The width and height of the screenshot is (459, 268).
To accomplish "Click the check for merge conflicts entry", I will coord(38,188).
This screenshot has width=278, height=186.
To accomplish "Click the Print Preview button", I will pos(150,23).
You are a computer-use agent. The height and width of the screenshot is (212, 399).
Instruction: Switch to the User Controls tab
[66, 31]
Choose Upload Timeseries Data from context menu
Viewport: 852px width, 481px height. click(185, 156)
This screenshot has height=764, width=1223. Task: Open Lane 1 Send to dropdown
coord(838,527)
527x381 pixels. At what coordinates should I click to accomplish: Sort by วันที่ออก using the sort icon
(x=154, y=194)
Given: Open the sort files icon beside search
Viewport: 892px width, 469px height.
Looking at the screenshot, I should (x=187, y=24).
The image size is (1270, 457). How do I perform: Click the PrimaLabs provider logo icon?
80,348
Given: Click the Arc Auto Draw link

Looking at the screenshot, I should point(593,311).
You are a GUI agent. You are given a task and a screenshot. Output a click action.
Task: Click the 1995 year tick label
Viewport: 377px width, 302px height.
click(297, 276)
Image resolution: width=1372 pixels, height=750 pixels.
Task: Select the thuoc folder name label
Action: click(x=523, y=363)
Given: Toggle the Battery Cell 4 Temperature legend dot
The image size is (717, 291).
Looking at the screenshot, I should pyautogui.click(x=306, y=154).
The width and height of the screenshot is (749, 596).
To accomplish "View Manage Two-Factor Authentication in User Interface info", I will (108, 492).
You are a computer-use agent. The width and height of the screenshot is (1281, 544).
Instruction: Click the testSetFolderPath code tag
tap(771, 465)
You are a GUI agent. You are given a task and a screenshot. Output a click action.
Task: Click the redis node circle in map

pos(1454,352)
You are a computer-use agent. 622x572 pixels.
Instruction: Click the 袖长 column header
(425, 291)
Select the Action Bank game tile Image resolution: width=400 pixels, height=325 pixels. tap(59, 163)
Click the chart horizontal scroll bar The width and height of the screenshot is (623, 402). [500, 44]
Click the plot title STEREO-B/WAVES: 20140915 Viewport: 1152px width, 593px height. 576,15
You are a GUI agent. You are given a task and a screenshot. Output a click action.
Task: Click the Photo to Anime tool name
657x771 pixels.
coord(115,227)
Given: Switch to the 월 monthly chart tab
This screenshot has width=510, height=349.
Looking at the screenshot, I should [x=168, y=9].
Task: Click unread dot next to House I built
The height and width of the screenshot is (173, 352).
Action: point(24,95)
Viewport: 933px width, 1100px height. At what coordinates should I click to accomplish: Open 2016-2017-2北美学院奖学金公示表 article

▶ **Problem to work on**
Reproduce all of the rows above verbatim, without any alteration.

▶ **Expected answer**
The width and height of the screenshot is (459, 268).
To accomplish "Click the check for merge conflicts entry", I will coord(38,188).
This screenshot has width=278, height=186.
To accomplish "Click the Print Preview button", I will pos(150,23).
You are a computer-use agent. The height and width of the screenshot is (212, 399).
Instruction: Switch to the User Controls tab
[66, 31]
Choose Upload Timeseries Data from context menu
Viewport: 852px width, 481px height. click(185, 156)
This screenshot has height=764, width=1223. Task: Open Lane 1 Send to dropdown
coord(838,527)
527x381 pixels. At what coordinates should I click to accomplish: Sort by วันที่ออก using the sort icon
(x=154, y=194)
Given: Open the sort files icon beside search
Viewport: 892px width, 469px height.
Looking at the screenshot, I should (x=187, y=24).
The image size is (1270, 457). How do I perform: Click the PrimaLabs provider logo icon?
80,348
Given: Click the Arc Auto Draw link

Looking at the screenshot, I should point(593,311).
You are a GUI agent. You are given a task and a screenshot. Output a click action.
Task: Click the 1995 year tick label
Viewport: 377px width, 302px height.
click(297, 276)
Image resolution: width=1372 pixels, height=750 pixels.
Task: Select the thuoc folder name label
Action: click(x=523, y=363)
Given: Toggle the Battery Cell 4 Temperature legend dot
The image size is (717, 291).
Looking at the screenshot, I should pyautogui.click(x=306, y=154).
The width and height of the screenshot is (749, 596).
To accomplish "View Manage Two-Factor Authentication in User Interface info", I will (108, 492).
You are a computer-use agent. The width and height of the screenshot is (1281, 544).
Instruction: Click the testSetFolderPath code tag
tap(771, 465)
You are a GUI agent. You are given a task and a screenshot. Output a click action.
Task: Click the redis node circle in map

pos(1454,352)
You are a computer-use agent. 622x572 pixels.
Instruction: Click the 袖长 column header
(425, 291)
Select the Action Bank game tile Image resolution: width=400 pixels, height=325 pixels. tap(59, 163)
Click the chart horizontal scroll bar The width and height of the screenshot is (623, 402). [500, 44]
Click the plot title STEREO-B/WAVES: 20140915 Viewport: 1152px width, 593px height. 576,15
You are a GUI agent. You are given a task and a screenshot. Output a click action.
Task: Click the Photo to Anime tool name
657x771 pixels.
coord(115,227)
Given: Switch to the 월 monthly chart tab
This screenshot has width=510, height=349.
Looking at the screenshot, I should [x=168, y=9].
Task: Click unread dot next to House I built
The height and width of the screenshot is (173, 352).
Action: point(24,95)
Viewport: 933px width, 1100px height. At what coordinates should I click to accomplish: Open 2016-2017-2北美学院奖学金公示表 article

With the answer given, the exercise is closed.